What you should do>
Your answer should consist of each line below that contains the string "profile".

[Stored records]

********************

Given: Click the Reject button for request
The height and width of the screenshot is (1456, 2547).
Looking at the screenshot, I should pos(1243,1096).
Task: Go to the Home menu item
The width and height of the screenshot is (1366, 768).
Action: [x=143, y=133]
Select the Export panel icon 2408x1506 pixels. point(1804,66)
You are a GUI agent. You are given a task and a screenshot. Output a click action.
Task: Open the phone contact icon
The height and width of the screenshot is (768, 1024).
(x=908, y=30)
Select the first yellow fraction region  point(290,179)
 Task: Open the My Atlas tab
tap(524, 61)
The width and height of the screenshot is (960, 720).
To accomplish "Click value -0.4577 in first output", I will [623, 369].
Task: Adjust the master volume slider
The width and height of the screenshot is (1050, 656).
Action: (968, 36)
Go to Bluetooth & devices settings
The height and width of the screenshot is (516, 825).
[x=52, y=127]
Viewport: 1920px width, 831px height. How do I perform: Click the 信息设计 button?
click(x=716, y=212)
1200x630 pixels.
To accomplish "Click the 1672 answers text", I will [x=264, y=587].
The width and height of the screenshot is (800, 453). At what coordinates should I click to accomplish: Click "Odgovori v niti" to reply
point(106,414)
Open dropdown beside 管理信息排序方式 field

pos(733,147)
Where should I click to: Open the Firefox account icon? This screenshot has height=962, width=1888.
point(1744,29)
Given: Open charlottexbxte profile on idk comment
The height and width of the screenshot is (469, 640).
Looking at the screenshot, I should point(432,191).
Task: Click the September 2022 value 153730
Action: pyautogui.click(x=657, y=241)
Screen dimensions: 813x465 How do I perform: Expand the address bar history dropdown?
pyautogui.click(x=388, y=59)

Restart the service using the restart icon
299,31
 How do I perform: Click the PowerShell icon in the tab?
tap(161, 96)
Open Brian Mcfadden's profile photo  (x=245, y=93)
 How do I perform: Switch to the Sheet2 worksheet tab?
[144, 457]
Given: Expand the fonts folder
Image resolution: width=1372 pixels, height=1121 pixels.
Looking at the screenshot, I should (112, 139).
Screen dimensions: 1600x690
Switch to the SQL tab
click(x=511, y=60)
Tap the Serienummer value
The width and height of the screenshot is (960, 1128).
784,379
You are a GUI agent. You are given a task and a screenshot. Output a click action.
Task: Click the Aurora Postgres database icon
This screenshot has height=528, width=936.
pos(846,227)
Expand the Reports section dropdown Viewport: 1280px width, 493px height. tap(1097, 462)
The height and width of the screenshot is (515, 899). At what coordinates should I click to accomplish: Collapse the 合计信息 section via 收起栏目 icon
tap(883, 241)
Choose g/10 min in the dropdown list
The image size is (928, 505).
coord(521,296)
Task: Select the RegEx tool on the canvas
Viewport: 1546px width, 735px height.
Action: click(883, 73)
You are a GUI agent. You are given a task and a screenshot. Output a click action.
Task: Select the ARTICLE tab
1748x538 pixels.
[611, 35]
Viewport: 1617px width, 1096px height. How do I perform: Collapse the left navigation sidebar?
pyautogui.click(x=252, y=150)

********************

Written answer>
Given: Open charlottexbxte profile on idk comment
Open Brian Mcfadden's profile photo  (x=245, y=93)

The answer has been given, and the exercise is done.